Per Ratzinger, l’amore stesso viene sottomesso alla verità, senza la quale non supererebbe l’isolamento dell’«io» (n. 27). Tuttavia sappiamo che l’amore ha le sue proprie ragioni e ubbidisce a un’altra logica, diversa senza essere contraria, da quella della verità. L’amore può non vedere chiaramente, ma vede con più profondità la realtà. Già Agostino, sulla scia di Platone diceva che solo capiamo veramente quello che amiamo. Per Ratzinger “l’ amore è l’esperienza della verità” (n. 27) e “senza la verità la fede non salva” (24). Questa affermazione è problematica in termini teologici perché tutta la Tradizione, in modo speciale i concili hanno affermato che soltanto salva “la verità informata dalla carità” (fides charitate informata). Senza l’amore la verità è insufficiente per raggiungere la salvezza. In un linguaggio terra terra diremmo: quello che salva non sono le prediche ma le pratiche effettive.

Tutto il documento del magistero è fatto da molte mani, che tentano di comporre le varie tendenze teologiche accettabili e alla fine il Papa conferisce il suo stile e dà l’avallo. Questo vale anche per questo documento. Nella sua parte finale probabilmente per mano il Papa Francesco, si nota una notevole apertura che si accompagna male con le altre parti anteriori, fortemente dottrinarie. In esse si afferma enfaticamente che la luce della fede illumina tutte le dimensioni della vita umana. Nella parte finale l’atteggiamento è più modesto: “La fede non è luce che dissipa tutte le nostre tenebre, ma è una lampada che guida i nostri passi nella notte e questo è sufficiente per il cammino” (37).

Con esattezza teologica si sostiene che “la professione di fede non è prestare assenso a un insieme di verità astratte ma fare entrare la vita in comunione piena con il Dio vivo” (45).
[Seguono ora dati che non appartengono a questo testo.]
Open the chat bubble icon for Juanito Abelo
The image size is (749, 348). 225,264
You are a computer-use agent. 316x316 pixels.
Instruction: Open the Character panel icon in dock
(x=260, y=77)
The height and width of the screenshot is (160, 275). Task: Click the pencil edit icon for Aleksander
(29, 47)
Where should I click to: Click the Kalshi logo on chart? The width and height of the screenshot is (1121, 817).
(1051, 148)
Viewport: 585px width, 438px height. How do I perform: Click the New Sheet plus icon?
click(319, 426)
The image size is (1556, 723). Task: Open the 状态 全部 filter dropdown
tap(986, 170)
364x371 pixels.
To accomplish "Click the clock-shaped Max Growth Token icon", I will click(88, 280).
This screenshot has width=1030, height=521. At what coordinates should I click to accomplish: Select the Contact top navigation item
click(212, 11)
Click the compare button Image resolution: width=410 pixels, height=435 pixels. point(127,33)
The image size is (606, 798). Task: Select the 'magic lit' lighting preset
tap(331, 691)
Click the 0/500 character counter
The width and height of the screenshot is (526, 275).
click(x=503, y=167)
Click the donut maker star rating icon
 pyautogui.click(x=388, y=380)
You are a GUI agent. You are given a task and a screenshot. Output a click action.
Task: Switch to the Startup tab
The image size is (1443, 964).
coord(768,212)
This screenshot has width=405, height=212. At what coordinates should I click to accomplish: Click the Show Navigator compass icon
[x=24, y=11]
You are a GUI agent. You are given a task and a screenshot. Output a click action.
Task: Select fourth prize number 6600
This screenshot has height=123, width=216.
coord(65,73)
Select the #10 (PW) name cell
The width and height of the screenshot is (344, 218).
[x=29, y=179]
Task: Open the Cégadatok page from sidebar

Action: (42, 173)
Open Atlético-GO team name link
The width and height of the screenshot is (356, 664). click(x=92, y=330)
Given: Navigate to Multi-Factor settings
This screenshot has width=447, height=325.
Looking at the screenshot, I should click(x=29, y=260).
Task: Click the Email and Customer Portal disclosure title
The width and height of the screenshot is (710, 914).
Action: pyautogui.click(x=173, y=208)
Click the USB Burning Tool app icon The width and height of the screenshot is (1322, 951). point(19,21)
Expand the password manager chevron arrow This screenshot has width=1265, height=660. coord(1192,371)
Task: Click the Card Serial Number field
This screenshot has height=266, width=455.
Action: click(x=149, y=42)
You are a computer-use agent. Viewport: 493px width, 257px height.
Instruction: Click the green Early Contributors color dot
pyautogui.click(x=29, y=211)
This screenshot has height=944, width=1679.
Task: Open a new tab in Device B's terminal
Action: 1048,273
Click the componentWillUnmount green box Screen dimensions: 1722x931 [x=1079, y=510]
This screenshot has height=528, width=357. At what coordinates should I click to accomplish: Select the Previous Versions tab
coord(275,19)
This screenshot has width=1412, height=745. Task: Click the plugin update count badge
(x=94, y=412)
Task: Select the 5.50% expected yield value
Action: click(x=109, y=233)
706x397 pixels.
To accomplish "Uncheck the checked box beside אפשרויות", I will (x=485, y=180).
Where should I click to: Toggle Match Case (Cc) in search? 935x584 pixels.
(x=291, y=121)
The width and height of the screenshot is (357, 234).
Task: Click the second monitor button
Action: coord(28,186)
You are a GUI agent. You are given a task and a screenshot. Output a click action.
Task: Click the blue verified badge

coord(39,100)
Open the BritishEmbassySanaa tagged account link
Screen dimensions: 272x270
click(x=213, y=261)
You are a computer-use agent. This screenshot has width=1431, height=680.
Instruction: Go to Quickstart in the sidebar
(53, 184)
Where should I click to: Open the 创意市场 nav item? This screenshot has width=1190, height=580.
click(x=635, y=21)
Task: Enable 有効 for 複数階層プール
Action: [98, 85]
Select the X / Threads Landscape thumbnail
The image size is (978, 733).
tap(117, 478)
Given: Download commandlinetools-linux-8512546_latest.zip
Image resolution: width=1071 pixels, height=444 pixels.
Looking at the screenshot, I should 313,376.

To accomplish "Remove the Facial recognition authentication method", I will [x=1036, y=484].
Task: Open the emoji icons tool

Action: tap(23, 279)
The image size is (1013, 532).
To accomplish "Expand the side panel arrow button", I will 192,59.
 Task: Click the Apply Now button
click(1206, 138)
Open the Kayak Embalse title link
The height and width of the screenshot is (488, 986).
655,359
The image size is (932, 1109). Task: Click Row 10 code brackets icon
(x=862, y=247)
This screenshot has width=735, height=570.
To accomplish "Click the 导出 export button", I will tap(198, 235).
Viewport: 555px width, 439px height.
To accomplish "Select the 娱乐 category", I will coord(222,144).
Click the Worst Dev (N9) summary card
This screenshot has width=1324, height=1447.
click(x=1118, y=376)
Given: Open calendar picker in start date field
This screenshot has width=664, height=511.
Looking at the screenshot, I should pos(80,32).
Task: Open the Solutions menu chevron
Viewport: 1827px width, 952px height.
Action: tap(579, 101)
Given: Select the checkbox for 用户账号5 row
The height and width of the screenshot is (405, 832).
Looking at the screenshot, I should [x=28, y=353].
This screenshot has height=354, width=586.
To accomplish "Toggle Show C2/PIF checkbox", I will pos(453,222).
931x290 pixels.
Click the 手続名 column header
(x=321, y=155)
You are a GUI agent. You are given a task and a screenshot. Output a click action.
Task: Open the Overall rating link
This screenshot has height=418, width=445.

La parte più ricca a mio modo di vedere, si trova al numero 45. Quando si spiega il Credo. Lì si fa un’affermazione che deborda dalla teologia e tocca la filosofia: “il fedele afferma che il centro dell’essere, il cuore più profondo di tutte le cose è la comunione divina” (n.45). E completa “il Dio- comunione è capace di abbracciare la storia dell’uomo e introdurlo nel suo dinamismo di comunione” (n. 45).

Ma si constata nell’enciclica una dolorosa lacuna che le sottrae gran parte della sua importanza: non abborda le crisi della fede dell’uomo di oggi, i suoi dubbi, le sue domande a cui nemmeno la fede può rispondere: Dove stava Dio nello tsunami che ha decimato migliaia di vite o a Fukushima? Come credere dopo il massacro di migliaia di indigeni fatti da cristiani lungo tutto il corso della nostra storia, delle migliaia di torturati assassinati dalle dittature militari degli anni 70 e 80? Come avere ancora la fede dopo i milioni di morti nei campi nazisti di sterminio? L’enciclica non offre nessun elemento per rispondere a queste angustie. Credere è sempre credere nonostante… La fede non elimina i dubbi e le angustie di un Gesù che grida sulla croce: “Padre, perché mi hai abbandonato”? La fede deve passare per questo inferno e trasformarsi in speranza che per tutto esiste un senso ma nascosto in Dio. Quando si rivelerà?